WHAT IS BEING ASKED >> The material below holds a span beginning at the line with "Digital (1052, 80)" and ending at the line with "Locations (1215, 80)". Quote that span exactly, both ends included, and only that span.

INFORMATION PROVIDED >>
========================================

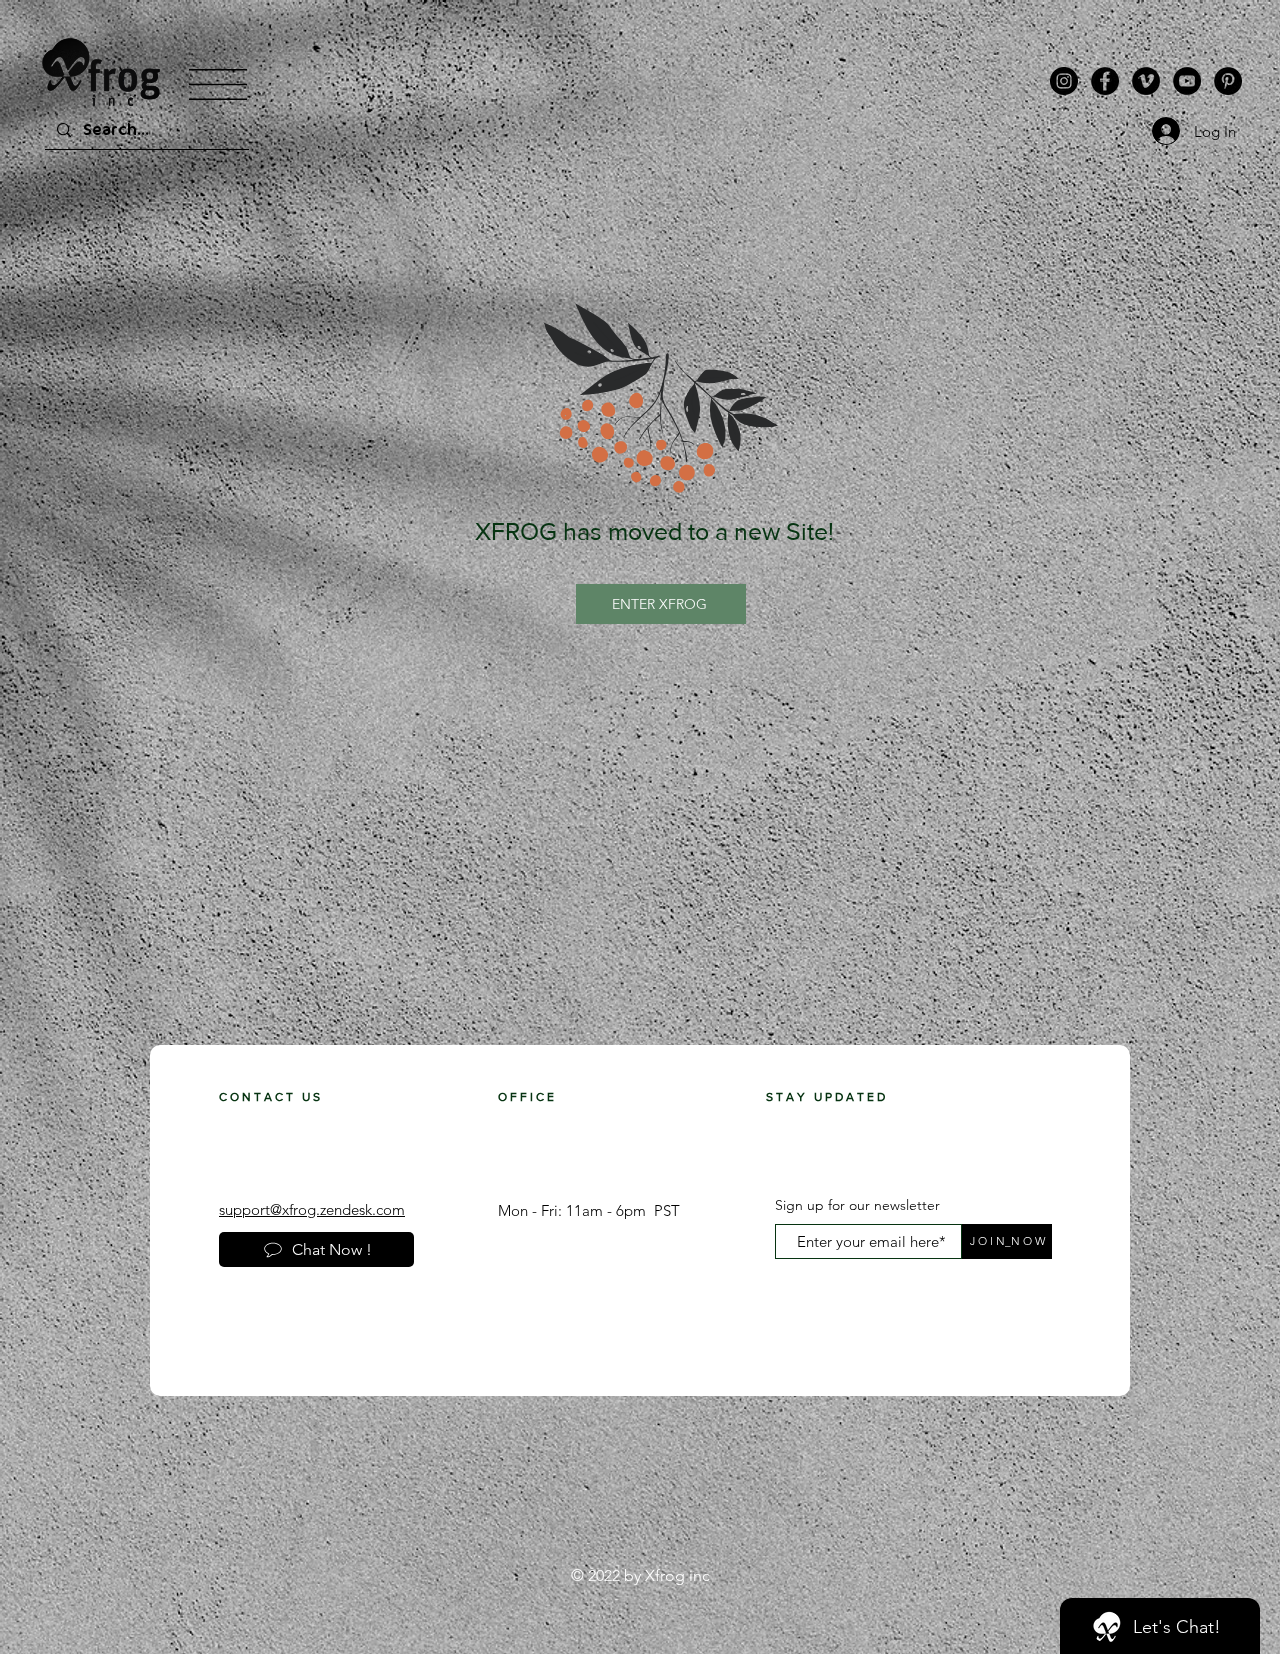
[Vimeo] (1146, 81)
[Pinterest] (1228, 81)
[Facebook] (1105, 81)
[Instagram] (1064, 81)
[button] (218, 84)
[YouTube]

========================================

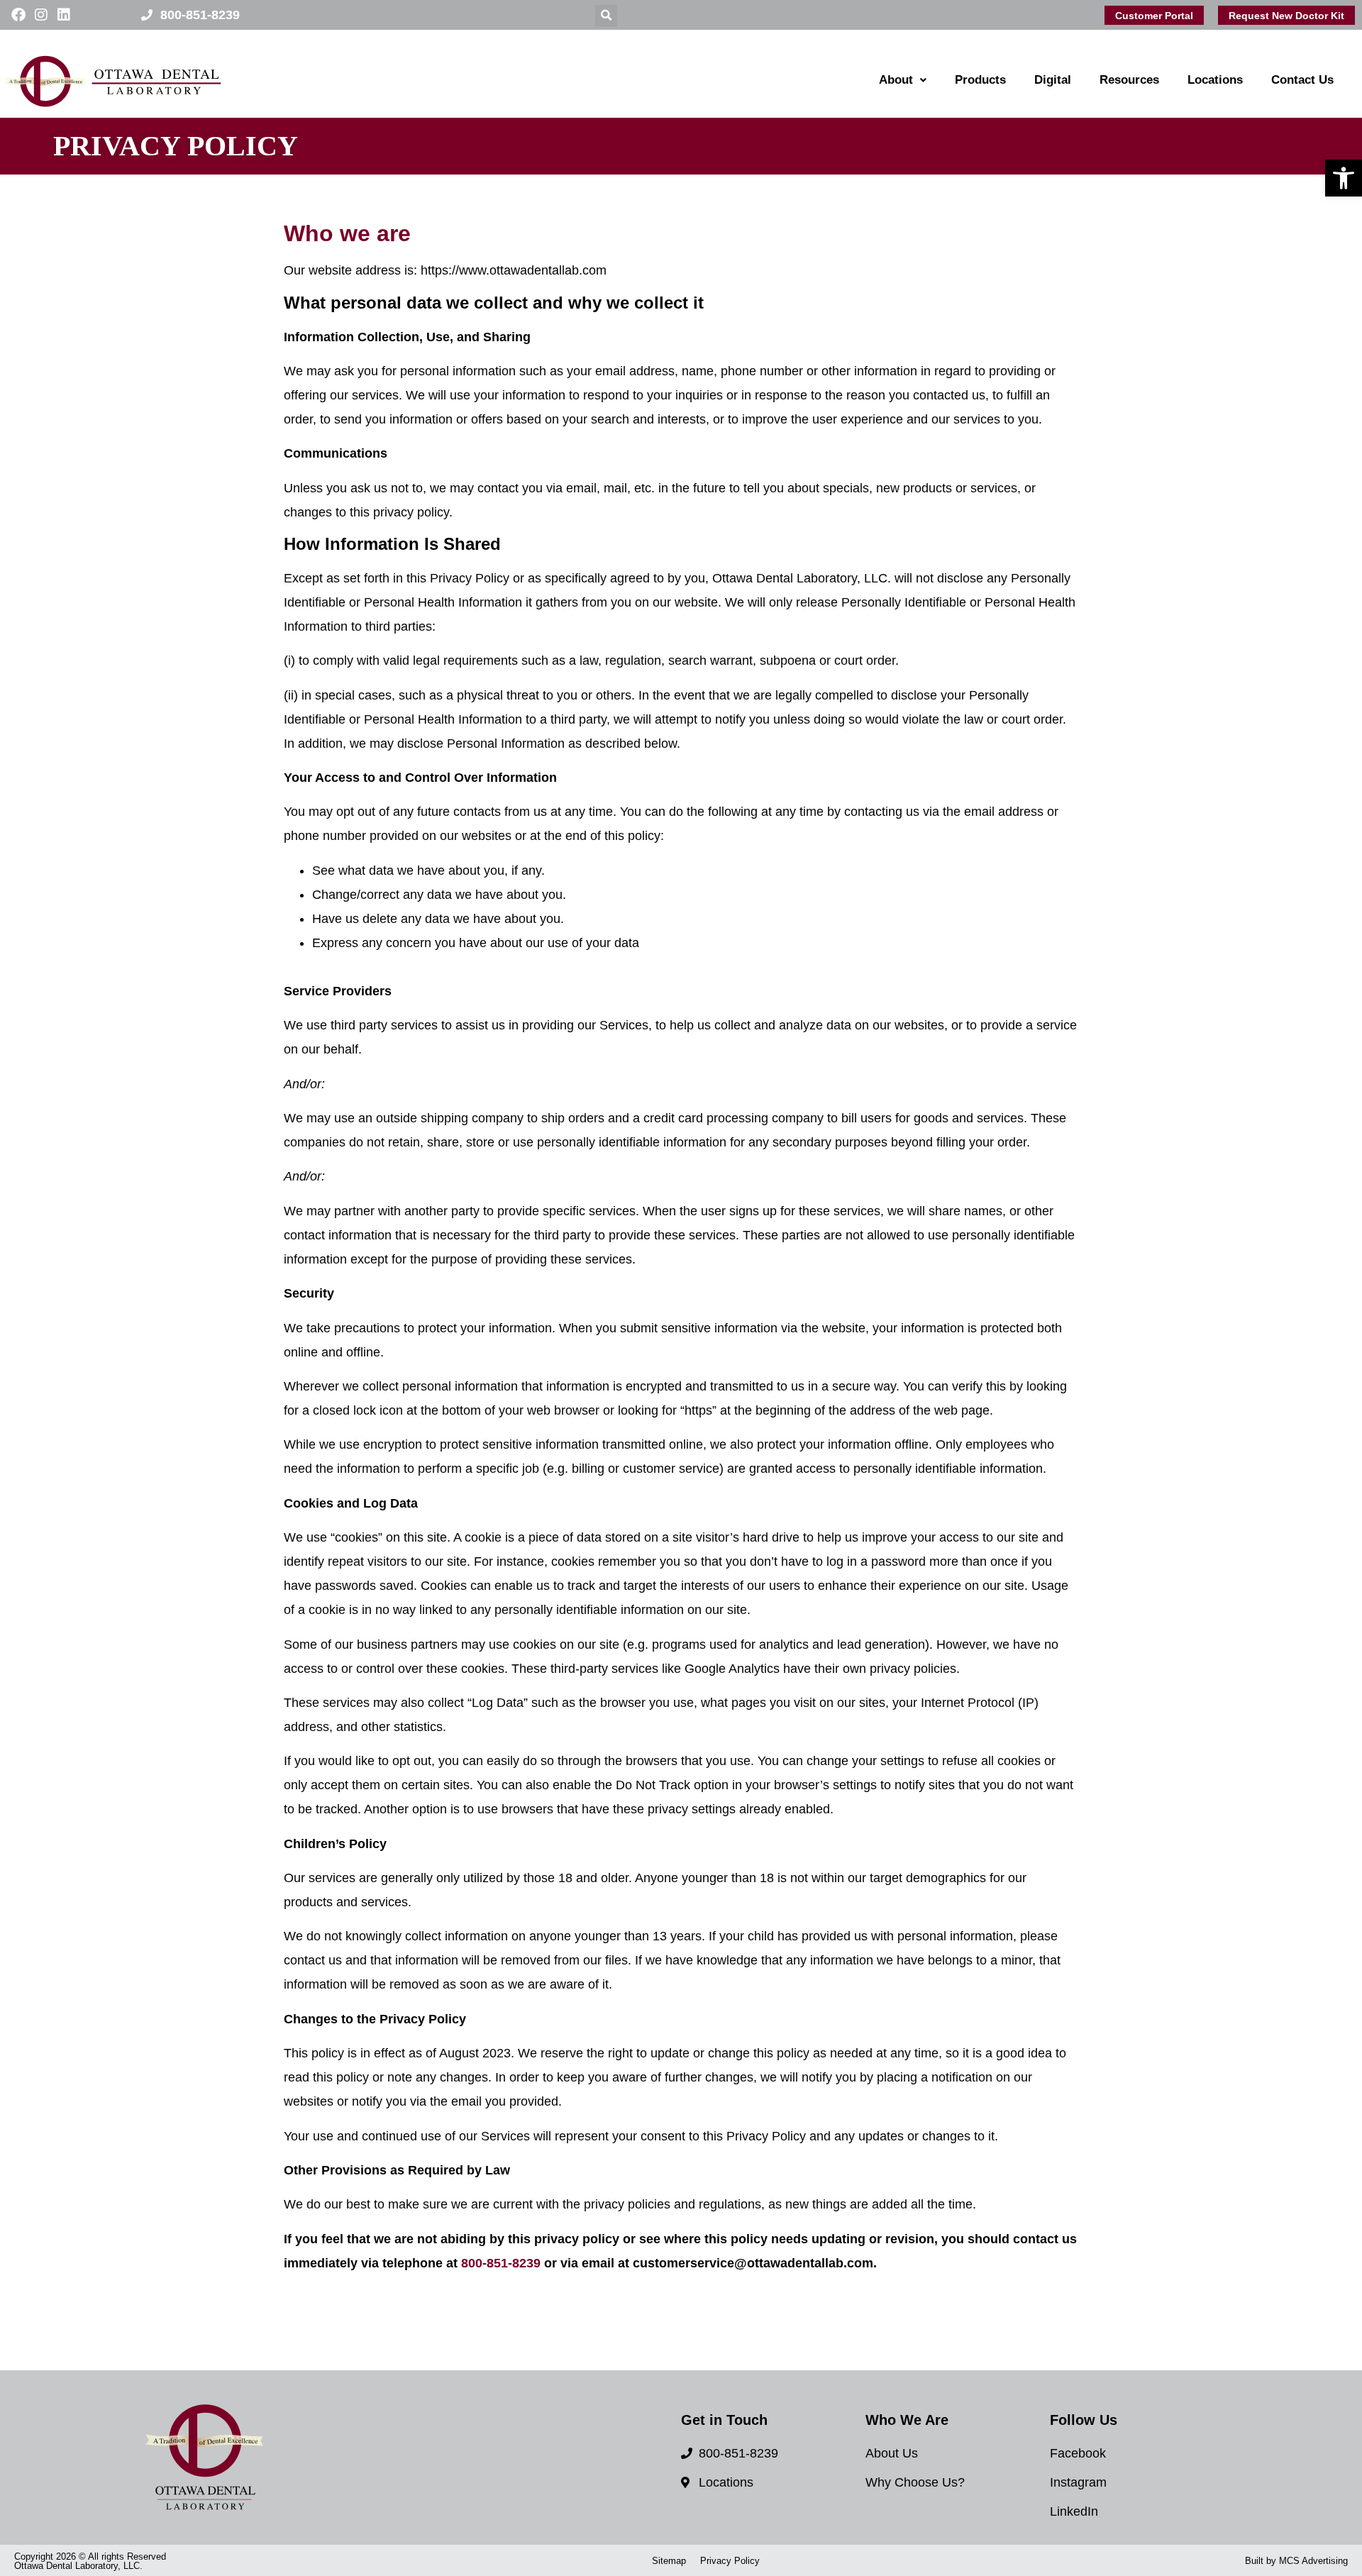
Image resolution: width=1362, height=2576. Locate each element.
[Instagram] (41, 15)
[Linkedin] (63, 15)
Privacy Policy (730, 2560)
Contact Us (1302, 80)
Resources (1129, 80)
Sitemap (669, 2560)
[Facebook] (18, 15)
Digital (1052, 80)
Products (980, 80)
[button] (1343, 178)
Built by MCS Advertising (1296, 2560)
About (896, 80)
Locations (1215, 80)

========================================

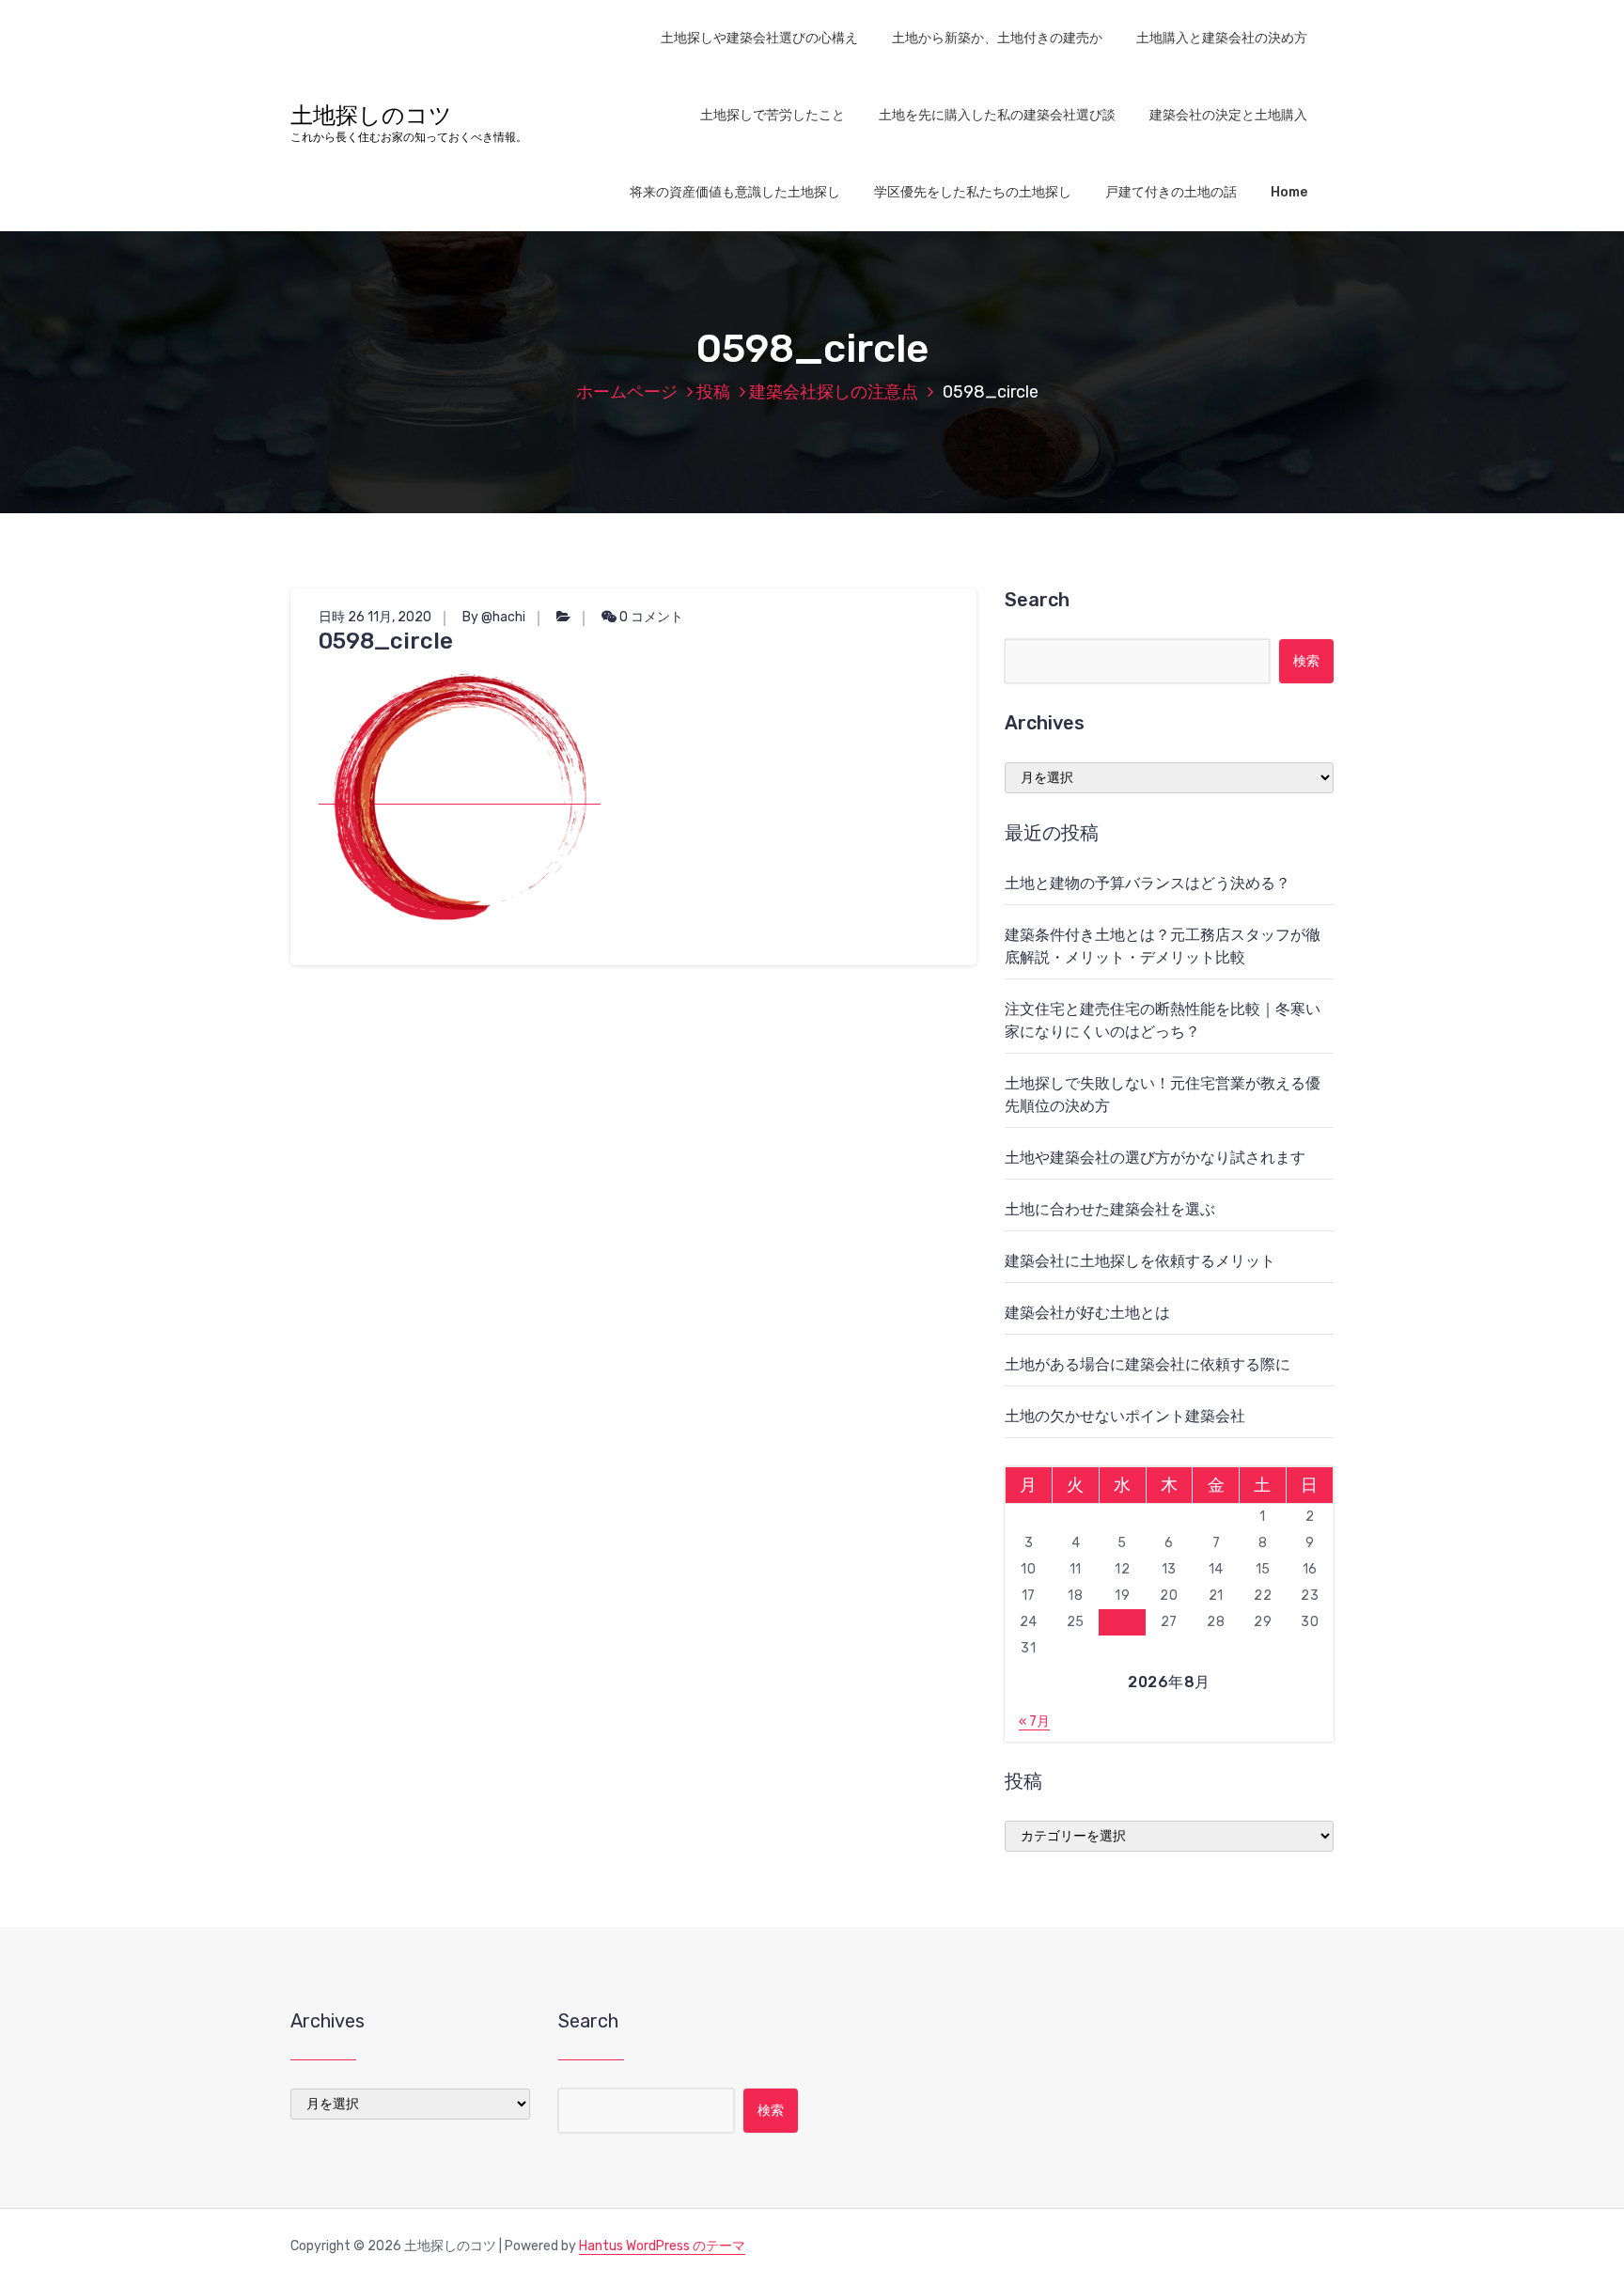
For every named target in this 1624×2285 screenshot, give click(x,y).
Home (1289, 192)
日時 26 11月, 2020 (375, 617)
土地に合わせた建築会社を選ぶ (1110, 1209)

========================================

SOLUTION FOR THIS PROBLEM >>
Digital (1052, 80)
Products (980, 80)
[button] (1343, 178)
Built by MCS Advertising (1296, 2560)
About (896, 80)
Locations (1215, 80)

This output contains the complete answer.